TODOS los seres humanos racionales experimentamos momentos de estudio, trabajo, dicha, fatiga, reflexión, culminación, reveses normales y, por ende, más de alguna desilusión inusual, según sean las circunstancias individuales y sociales de cada cual. Pero una cosa es la experiencia individual más o menos aislada y otra cosa muy distinta son las vicisitudes colectivas. Especialmente cuando se trata de la historia zigzagueante de una nación en particular.

Los pueblos, a pesar de todos los reveses económicos, las guerras y los siniestros naturales, siempre guardan en sus imaginarios colectivos la esperanza que bien pueden escenificarse situaciones mejores en el porvenir. Sea éste lejano o cercano. O, frente a los bajos estándares estructurales relacionados con los precarios niveles de vida, custodian en sus memorias orales y en sus nichos colectivos muchas veces de manera impresa, las historias y leyendas de los tiempos refulgentes de un pasado ya remoto. Se repite, normalmente, “bueno, es que por ahora nos va mal; pero hubo un tiempo en que desfilaban, por los escenarios de la patria, grandes próceres, estadistas, oradores, prosistas y poetas que le daban realce a la nación.” Comentarios análogos se ventilan en casi todas las civilizaciones y culturas que añoran un pasado glorioso.

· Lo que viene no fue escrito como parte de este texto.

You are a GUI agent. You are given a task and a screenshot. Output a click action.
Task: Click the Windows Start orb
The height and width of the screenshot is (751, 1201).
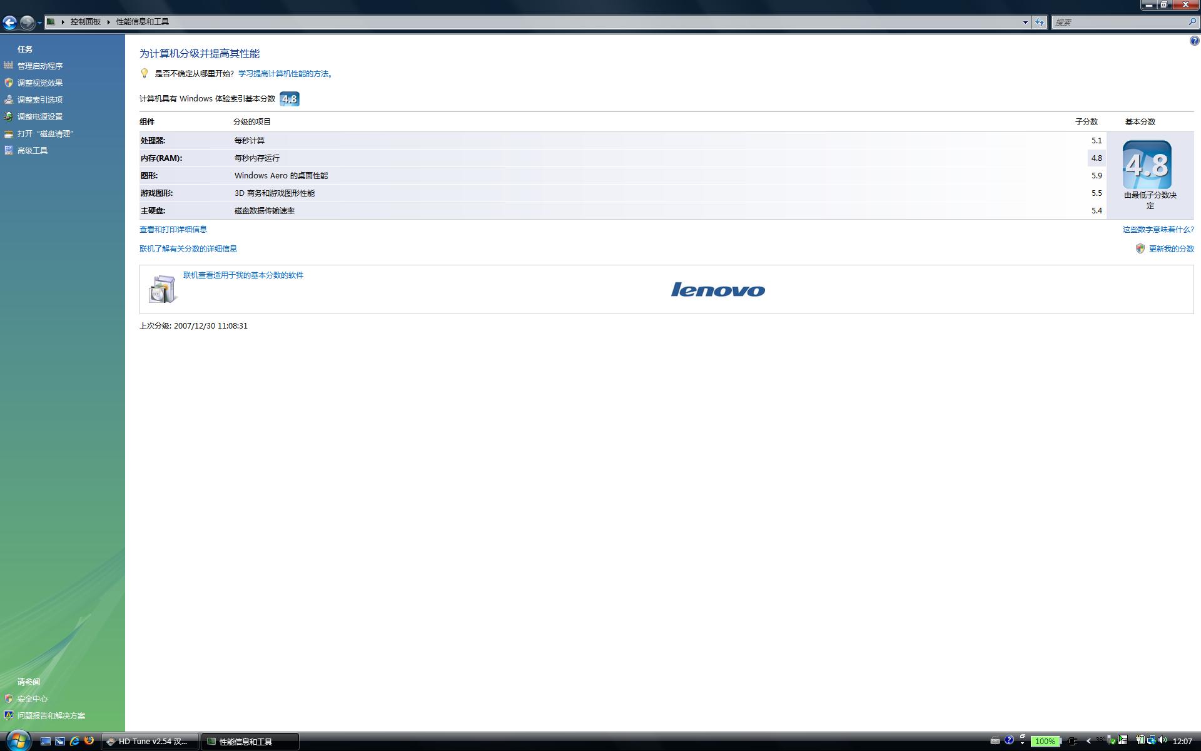[17, 741]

En Honduras y demás países del istmo centroamericano, solemos remitirnos a los tiempos de la “Independencia” y del proceso de construcción de la “República Federal de Centro América”. Pero ubicándonos mentalmente en los finales del siglo diecinueve siempre mencionamos, además (sobre todos los hondureños), el proceso de reforma liberal romántico-positivista que intentó organizar y legitimar las estructuras del Estado nacional, tratando de insertar al país en el mercado mundial, ya fuera por la vía de la pequeña producción cafetalera; o retomando la vieja explotación minera con tecnologías más propias de la modernidad. De hecho esto último fue lo que realmente aconteció, en tanto que la producción y exportación del café a gran escala, en manos de hondureños, sólo fue posible a partir de la década del setenta del siglo veinte. Así que también hemos experimentado, en los últimos cincuenta años, la bonanza cafetalera, con sus altos y sus bajos, según las posibilidades productivas y logísticas del país, a veces con problemas de mano de obra.

Los trabajadores organizados, por su parte, recuerdan los tiempos gloriosos de “la gran huelga bananera” en la zona norte de Honduras, y luego se mencionan, en Tegucigalpa, los movimientos estudiantiles embrionarios de mediados de la década del cincuenta, conectados con aquel acontecimiento, aun cuando de hecho tales movimientos juveniles crecieron hasta los años setenta y decayeron en las fechas subsiguientes.

Sea como fuere, hay motivos de orgullo para sentirse hondureños, incluso en momentos de grave desencanto en que el nombre de Honduras pareciera opacarse frente al concierto de las naciones. Pero la verdad es que otros países de diversas latitudes y longitudes también atraviesan, en la actualidad, circunstancias análogas a la nuestra, en que pareciera penetrarse en callejones sin salida. Es evidente, en el terreno de los hechos, que la mayoría de nuestros paisanos se encuentra en un estado de desilusión como pocas veces ha ocurrido en el lapso de la historia republicana. Y que los amigos extranjeros poco hacen por ayudarnos en lo referente a un proceso profundo y sostenido de recuperación económica; lo mismo que para levantar los ánimos y el nombre de Honduras. (Existen, por supuesto, excepciones de la regla).

En un futuro, tal vez lejano, las nuevas generaciones, con mayor sabiduría que nosotros, podrán identificar a las personas que en este preciso momento histórico, y a pesar de todos los pesares, hicieron aportes materiales, espirituales y científicos con el objeto de mejorar la autoestima social y engrandecer el nombre de nuestro país.